Libia, i crimini dell’Isis e le ambizioni del generale Haftar
Non si ha mai veramente contezza di una situazione, se non si procede a un “fermo-immagine” degli avvenimenti. Sul dramma libico, a scuotere le coscienze e le balbettanti risposte dell’Occidente, subentra un rapporto della Ong Human Rights Watch, osservatorio internazionale che si occupa di rilevare le violazioni dei diritti umanitari nelle aree di crisi afflitte da guerre e da repressione di ogni forma di democrazia.
Il dossier di quarantuno pagine denuncia le brutalità dei miliziani dell’Isis nei confronti della popolazione residente nella porzione di Cirenaica presidiata e controllata dal Califfato, saldamente arroccato nella città costiera di Sirte, strategica per la prossimità alle postazioni petrolifere del bacino omologo, oggi fondamentale risorsa di finanziamento della jihad.
Dal febbraio dello scorso anno, sarebbero 49 le vittime sommariamente punite o giustiziate dai fanatici dello Stato Islamico con i metodi più cruenti e per le motivazioni più futili: si passa dalle fustigazioni pubbliche per aver fumato sigarette o ascoltato musica occidentale, alle decapitazioni, crocifissioni e fucilazioni per accuse di spionaggio, stregoneria e blasfemia. Gli atti dell’Isis sono, dunque, qualificati dall’organizzazione non governativa come crimini di guerra contro l’umanità.
Secondo il report di HRW, alle milizie jihadiste sono stati assegnati tutti i beni, incluse le case, sequestrati alla gente del luogo in fuga dalla guerra; medesima destinazione per medicinali, cibo, carburante e denaro in contanti. I malcapitati rimasti e persino i musulmani che accettano la rigida osservanza della Sharia – la legge islamica – rischiano ogni giorno la pena capitale, se solo sospettati di essere spie, oppositori o infedeli.
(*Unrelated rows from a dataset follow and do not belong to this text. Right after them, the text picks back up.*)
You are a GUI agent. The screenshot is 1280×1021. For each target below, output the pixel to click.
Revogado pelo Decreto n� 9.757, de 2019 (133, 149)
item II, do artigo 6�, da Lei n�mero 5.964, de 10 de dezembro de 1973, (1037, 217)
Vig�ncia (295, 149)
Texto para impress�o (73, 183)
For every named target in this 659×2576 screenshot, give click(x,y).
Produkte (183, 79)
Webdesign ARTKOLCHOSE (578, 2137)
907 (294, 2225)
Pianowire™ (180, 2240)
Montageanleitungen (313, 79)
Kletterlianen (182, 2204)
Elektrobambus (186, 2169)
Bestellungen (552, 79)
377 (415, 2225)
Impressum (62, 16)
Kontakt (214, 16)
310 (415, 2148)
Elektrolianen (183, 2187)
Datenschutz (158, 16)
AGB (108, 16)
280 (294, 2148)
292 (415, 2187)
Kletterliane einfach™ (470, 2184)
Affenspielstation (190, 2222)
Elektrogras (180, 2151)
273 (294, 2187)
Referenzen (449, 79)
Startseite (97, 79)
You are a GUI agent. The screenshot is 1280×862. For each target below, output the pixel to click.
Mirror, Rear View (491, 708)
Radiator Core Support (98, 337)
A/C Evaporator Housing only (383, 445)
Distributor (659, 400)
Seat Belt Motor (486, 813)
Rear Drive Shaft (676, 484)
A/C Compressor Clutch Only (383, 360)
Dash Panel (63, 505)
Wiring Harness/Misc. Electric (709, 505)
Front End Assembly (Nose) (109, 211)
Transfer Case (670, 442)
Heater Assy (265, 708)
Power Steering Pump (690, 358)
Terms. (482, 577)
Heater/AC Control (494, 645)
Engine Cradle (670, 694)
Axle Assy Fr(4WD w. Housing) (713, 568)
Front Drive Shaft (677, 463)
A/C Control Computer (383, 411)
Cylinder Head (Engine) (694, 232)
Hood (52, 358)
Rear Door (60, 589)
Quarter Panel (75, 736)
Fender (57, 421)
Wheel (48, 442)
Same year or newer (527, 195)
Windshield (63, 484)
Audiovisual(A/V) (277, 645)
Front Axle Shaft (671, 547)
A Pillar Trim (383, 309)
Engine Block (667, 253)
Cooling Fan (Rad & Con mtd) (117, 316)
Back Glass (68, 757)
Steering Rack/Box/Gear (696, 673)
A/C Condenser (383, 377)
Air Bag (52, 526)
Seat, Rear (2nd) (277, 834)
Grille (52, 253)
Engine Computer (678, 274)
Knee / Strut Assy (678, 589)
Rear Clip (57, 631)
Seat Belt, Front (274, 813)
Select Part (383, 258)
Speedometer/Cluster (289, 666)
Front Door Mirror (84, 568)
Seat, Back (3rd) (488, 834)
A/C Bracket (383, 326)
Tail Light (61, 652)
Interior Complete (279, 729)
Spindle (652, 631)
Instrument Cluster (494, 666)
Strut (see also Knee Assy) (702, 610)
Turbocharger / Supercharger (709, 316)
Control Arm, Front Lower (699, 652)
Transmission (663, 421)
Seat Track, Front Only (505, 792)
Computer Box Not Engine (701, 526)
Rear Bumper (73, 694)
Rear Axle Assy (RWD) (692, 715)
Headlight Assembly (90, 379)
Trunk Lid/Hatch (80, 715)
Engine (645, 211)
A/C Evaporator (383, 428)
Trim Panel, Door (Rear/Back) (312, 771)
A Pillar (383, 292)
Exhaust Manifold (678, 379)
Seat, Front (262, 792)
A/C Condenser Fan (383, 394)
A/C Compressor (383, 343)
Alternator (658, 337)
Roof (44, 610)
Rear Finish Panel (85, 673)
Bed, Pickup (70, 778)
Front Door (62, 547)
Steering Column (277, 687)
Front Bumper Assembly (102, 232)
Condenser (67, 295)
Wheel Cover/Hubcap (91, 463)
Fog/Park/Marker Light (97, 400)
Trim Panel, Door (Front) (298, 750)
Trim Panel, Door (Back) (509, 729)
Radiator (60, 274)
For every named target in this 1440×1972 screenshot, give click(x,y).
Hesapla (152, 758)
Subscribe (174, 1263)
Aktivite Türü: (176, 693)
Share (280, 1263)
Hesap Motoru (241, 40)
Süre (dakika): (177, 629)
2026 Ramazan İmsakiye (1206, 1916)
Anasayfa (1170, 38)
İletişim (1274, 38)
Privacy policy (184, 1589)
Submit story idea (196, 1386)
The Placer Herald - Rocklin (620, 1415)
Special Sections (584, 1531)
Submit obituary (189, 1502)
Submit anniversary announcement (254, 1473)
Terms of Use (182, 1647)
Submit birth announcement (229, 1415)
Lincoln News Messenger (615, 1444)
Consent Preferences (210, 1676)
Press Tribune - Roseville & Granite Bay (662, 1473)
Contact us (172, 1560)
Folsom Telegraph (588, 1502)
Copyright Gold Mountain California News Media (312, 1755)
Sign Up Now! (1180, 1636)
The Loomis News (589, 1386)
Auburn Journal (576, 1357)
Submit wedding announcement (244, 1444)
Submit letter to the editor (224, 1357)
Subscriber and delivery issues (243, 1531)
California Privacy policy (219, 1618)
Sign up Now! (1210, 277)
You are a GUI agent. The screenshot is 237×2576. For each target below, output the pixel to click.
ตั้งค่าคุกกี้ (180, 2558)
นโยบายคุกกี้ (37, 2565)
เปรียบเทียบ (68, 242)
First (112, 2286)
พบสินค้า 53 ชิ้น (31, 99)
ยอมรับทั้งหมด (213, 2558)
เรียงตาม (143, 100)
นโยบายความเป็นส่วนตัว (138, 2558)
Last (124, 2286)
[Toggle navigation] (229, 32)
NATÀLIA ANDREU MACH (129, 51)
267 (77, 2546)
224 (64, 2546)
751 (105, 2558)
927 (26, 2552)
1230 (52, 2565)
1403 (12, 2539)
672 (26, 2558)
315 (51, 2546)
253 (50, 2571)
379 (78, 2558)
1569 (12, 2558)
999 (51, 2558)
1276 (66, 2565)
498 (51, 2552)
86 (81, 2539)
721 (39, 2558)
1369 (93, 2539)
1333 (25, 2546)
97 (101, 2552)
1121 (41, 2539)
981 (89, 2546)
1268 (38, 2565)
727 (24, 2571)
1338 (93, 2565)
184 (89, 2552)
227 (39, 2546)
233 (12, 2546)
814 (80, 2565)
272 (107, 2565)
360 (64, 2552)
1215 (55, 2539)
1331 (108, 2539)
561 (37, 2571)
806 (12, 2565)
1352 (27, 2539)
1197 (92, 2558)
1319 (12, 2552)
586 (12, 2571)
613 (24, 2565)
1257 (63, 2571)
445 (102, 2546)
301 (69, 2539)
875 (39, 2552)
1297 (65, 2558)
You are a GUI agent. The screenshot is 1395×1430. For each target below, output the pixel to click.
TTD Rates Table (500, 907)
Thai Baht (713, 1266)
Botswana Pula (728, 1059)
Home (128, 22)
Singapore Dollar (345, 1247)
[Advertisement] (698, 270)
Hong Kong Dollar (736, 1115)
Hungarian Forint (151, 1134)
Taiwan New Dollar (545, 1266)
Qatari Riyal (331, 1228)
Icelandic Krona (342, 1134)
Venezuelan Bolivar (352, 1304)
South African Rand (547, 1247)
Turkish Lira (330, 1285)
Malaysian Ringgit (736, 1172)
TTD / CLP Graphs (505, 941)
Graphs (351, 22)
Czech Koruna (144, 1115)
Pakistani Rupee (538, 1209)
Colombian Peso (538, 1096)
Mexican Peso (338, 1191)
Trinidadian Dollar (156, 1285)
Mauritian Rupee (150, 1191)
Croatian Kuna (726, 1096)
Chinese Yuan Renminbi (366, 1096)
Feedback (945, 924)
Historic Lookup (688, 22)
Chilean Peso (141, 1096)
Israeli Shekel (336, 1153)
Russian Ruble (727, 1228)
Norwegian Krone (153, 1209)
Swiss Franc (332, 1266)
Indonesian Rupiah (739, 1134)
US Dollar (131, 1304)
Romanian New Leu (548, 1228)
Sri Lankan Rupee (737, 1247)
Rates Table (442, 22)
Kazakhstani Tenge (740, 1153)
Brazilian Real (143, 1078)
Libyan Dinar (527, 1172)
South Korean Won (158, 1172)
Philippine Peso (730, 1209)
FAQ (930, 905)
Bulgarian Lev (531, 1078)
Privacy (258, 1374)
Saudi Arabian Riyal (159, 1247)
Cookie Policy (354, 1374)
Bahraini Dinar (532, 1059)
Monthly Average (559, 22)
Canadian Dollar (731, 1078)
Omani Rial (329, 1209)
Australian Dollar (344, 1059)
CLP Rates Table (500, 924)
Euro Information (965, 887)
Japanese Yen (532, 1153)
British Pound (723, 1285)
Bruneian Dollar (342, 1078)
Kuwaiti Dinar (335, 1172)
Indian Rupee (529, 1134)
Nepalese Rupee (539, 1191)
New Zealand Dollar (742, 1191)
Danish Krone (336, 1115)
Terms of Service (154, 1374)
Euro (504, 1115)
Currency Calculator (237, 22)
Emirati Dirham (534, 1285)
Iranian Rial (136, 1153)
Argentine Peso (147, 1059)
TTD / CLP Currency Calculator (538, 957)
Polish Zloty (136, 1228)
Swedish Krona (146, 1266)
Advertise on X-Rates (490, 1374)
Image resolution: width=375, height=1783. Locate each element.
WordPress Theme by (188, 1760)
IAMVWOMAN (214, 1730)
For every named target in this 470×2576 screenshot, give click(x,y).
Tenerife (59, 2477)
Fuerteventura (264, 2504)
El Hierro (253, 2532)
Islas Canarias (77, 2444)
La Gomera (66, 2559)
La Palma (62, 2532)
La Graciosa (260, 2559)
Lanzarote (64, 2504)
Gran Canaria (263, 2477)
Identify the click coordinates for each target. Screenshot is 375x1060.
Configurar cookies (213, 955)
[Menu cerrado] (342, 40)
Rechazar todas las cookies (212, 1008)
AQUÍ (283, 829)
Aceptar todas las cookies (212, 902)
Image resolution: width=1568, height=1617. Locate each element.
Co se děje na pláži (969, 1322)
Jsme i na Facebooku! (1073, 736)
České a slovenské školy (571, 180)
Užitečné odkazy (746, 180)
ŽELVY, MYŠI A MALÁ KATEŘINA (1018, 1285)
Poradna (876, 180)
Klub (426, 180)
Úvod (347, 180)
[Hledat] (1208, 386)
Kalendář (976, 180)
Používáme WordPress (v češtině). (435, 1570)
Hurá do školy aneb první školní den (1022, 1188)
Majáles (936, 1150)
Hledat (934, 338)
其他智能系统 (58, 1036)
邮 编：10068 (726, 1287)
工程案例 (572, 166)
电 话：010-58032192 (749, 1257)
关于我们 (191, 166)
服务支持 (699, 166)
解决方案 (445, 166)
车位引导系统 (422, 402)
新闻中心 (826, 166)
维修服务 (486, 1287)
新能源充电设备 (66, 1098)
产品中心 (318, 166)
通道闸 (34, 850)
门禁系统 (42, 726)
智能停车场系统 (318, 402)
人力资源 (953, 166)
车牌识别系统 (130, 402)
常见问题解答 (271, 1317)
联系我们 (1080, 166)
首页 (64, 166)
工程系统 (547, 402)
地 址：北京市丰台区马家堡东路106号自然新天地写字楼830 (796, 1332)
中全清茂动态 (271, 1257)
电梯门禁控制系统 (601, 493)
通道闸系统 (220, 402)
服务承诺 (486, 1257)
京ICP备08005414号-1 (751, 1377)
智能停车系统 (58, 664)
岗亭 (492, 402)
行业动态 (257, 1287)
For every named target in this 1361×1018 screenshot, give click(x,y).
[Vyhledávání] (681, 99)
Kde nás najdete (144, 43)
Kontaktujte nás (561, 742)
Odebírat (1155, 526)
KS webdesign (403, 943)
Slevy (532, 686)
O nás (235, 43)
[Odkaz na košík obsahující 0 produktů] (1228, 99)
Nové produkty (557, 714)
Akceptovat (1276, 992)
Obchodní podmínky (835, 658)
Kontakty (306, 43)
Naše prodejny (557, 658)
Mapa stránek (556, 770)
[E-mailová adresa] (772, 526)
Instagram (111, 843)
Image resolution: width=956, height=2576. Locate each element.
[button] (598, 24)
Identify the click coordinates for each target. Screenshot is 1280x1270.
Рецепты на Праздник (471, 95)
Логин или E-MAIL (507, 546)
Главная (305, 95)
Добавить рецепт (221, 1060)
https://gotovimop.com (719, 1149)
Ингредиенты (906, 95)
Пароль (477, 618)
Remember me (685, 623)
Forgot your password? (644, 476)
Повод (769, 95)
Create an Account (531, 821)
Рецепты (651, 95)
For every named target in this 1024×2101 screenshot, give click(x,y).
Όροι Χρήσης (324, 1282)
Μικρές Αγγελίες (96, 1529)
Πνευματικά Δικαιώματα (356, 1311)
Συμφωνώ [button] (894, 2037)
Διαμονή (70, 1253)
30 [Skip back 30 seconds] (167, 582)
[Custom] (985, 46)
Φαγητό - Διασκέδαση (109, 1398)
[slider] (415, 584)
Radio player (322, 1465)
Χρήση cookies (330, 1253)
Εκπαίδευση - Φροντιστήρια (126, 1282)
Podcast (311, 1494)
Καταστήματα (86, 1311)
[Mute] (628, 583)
I miliziani hanno approntato tre carceri e disposto la chiusura delle banche, controllano la comunicazione con l’esterno tramite la gestione degli internet-point e indottrinano le nuove generazioni, cancellando dai programmi scolastici materie come la storia e concentrando le attività di studio prevalentemente sul diritto islamico e i precetti religiosi.
Gli sforzi diplomatici della comunità internazionale e dell’inviato speciale dell’Onu, Martin Kobler, per comporre le divisioni interne e legittimare un unico governo riconosciuto, quello di Tripoli guidato da Al Sarray, non sono in grado, al momento, di spezzare il giogo dell’Isis, in difesa della popolazione locale. L’unico, ossessionato, forse, più dal potere che acquisirebbe con l’assunzione del controllo sui giacimenti di gas e petrolio intorno a Sirte e dal prestigio derivante da una vittoria sugli estremisti sunniti, che non dall’eliminazione di una grave minaccia per il Paese, è il generale Khalifa Haftar, capo dell’esercito libico della Cirenaica, che risponde al parlamento di Tobruk e si rifiuta apertamente di dialogare con Al Sarray sotto il denominatore della stabilità e unità in Libia.
Haftar, probabilmente, pensa che in una situazione di massima frammentazione si celi la reale opportunità di accrescere il proprio potere personale e ritagliarsi un ruolo di primo attore nella Libia che verrà; la riconquista di Sirte aprirebbe la via a un possibile dominio dei militari sulla politica e offrirebbe l’occasione all’ambizioso generale di proporsi come nuovo uomo forte, percorrendo un cammino analogo a quello che fu del suo ex datore di lavoro, Muhammar Gheddafi. Alla faccia di Sarray, dell’Onu e del Califfato.